[Date Prev][Date Next][Thread Prev][Thread Next][Date Index][Thread Index]

[Xen-changelog] [xen-unstable] x86 vtsc: use debug-key to check/test reliable tsc



# HG changeset patch
# User Keir Fraser <keir.fraser@xxxxxxxxxx>
# Date 1254897830 -3600
# Node ID 006686ed2088c92ad722f7982d19b2b34413f1ed
# Parent  b7d4d51b5cf1a1abea30416bffaaa54483b21c45
x86 vtsc: use debug-key to check/test reliable tsc

Previous attempt was rejected as too intrusive, but
further app rdtsc optimization work is very dependent
on Xen being able to determine if TSC is reliable
or not.

This patch starts to introduce the concept of
X86_FEATURE_TSC_RELIABLE as it is defined and
used by Linux, but uses it and tests it only in
a debug-key for now, so that a wide variety of
hardware can be measured by the broader Xen
community to confirm/deny TSC assumptions.
The eventual goal is for the evaluation of
TSC reliability to be exported to userland
so that apps can use rdtsc natively if and when
it is safe to do so.

(See http://lists.xensource.com/archives/html/xen-devel/2009-10/msg00056.html)

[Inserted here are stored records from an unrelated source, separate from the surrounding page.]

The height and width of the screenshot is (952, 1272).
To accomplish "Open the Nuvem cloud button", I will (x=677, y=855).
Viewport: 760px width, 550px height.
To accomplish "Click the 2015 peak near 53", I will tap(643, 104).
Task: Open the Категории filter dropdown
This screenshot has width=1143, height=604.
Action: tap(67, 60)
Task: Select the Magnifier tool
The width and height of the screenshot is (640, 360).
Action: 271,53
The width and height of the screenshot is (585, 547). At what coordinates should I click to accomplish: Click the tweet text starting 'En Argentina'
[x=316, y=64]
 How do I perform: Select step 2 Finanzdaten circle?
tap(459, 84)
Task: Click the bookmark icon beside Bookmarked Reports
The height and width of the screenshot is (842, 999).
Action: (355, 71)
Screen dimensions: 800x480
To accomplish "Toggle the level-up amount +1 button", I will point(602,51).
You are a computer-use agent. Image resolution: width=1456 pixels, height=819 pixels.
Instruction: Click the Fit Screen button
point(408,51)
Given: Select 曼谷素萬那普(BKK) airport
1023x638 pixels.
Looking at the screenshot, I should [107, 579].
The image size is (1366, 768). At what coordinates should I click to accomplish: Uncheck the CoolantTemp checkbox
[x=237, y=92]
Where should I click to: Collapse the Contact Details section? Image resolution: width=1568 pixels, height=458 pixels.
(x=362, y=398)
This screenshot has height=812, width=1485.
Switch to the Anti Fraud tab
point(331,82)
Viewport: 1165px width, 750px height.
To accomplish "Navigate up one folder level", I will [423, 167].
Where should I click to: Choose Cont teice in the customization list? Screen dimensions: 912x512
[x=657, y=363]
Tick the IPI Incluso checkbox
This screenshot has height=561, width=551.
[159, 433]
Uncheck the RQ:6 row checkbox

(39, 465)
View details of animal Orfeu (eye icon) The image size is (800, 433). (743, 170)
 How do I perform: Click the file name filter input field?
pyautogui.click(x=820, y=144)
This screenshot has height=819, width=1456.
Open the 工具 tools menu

Note that the original Linux code for tsc_sync.c
uses a raw spinlock to ensure the "fastest, inlined,
non-debug version of a critical section".  Xen
doesn't provide a _raw_spin_lock() so I used
regular spinlocks, but I would prefer the code
to use something more strict as Linux does.

(Also includes a minor nit: "NOSTOP" was used in
an early version of a Linux patch, but mainline
now uses "NONSTOP"... correct this for consistency.)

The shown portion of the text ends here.